Selain olot, ada juga punduh, kuncen dan lebe. Ketiganya adalah perangkat rakyat yang membantu kerja para olot Kampung adat Urug. Punduh, misalnya, adalah penyambung masyarakat dengan olot. Ia dipilih berdasarkan garis keturunan pendahulunya.

Berbagai masalah adat dan sosial diselesaikan melalu musyawarah di bangunan bernama Gedong Ageung. Bangunan ini juga sering kali berfungsi sebagai tempat menerima tamu. Di depan Gedong Ageung terdapat rumah panggung yang tinggi bernama Gedong Luhur atau Gedong Paniisan. Tempat ini digunakan sebagai tempat bersemedi tetua adat yang disebut Abah Kolot.

Mayoritas penduduk kamp;ung Urug ini adalah bertani padi. Hasil panennya harus disimpan di leuit (lumbung) dan tak boleh diambil sembarangan.

Kampung adat Urug setia menjaga adat istiadat warisan leluhur,
Ritual adat istiadat yang terus menerus dipertahankan. Foto: milik Infobudaya.net

Setiap tahun, masyarakat rutin mengadakan seren taun, yakni ritual adat sebagai wujud syukur sekaligus doa untuk kemakmuran di bidang pertanian. Selain seren taun, terdapat salametan ngabuli untuk memperingati tutup tahun dan salametan Maulud untuk memperingati kelahiran Nabi Muhammad SAW.

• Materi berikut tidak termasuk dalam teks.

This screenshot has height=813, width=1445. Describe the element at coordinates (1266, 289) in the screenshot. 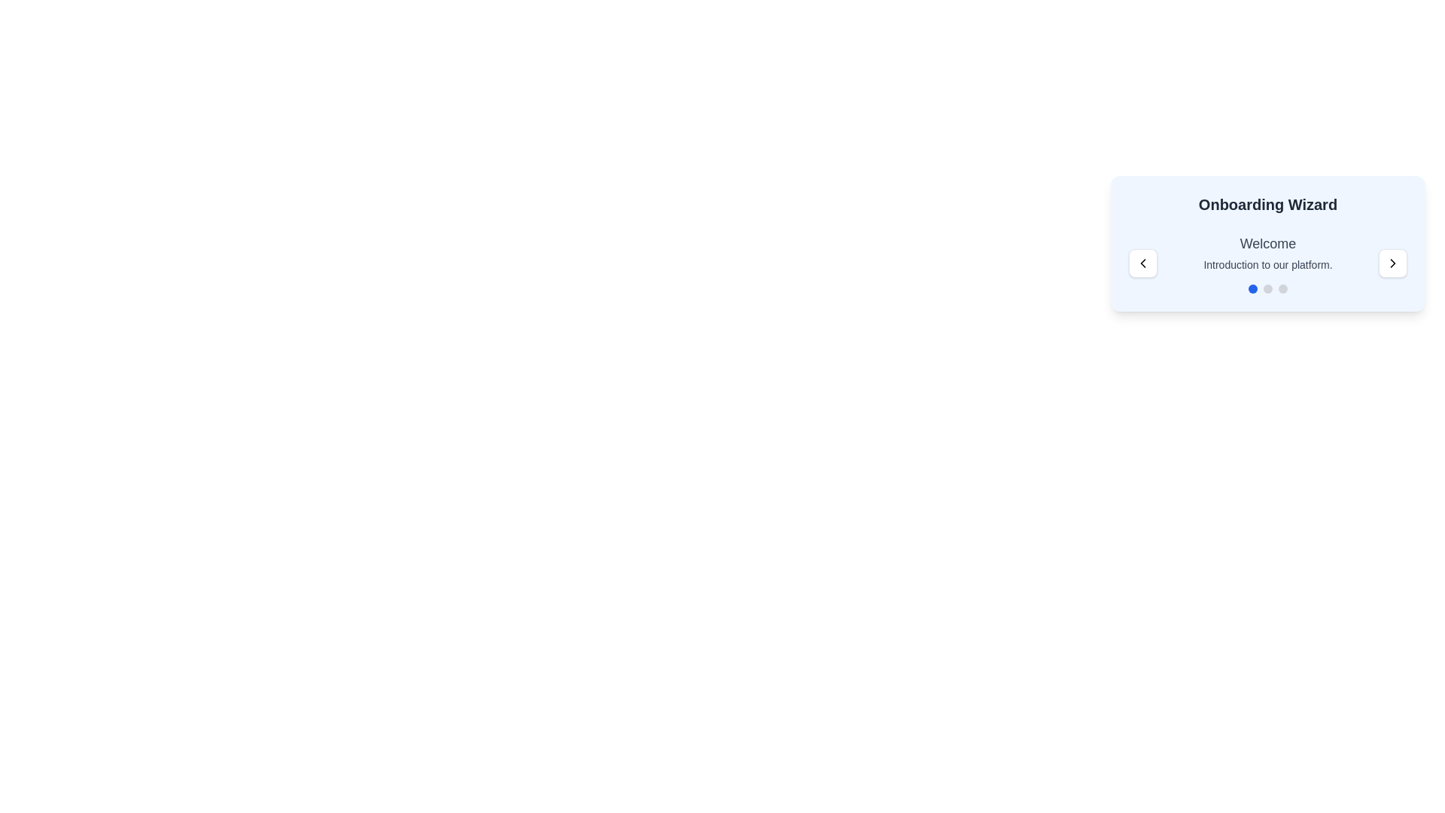

I see `the second visual navigation indicator dot within the 'Onboarding Wizard' UI card` at that location.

Seperti disebut di muka, lokasi kampung ini sesungguhnya tak terlalu jauh. Jarak tempuh Kampung Urug dari Bandung lebih kurang 165 kilometer ke arah barat. Sedangkan jarak dari Kabupaten Bogor lebih kurang 48 kilometer. Hanya saja akses ke lokasi ini cukup berat.

Kondisi jalan dari kantor kecamatan Sukajaya ke Kampung Urug berbelok-belok naik turun mengikuti lereng bukit dengan badan jalan yang sempit. Sepanjang jalan dari kantor kecamatan ke kantor kepala desa Kiarapandak sudah beraspal, namun sebagian besar rusak berat. Terlebih sempat terputus akibat banjir 2020.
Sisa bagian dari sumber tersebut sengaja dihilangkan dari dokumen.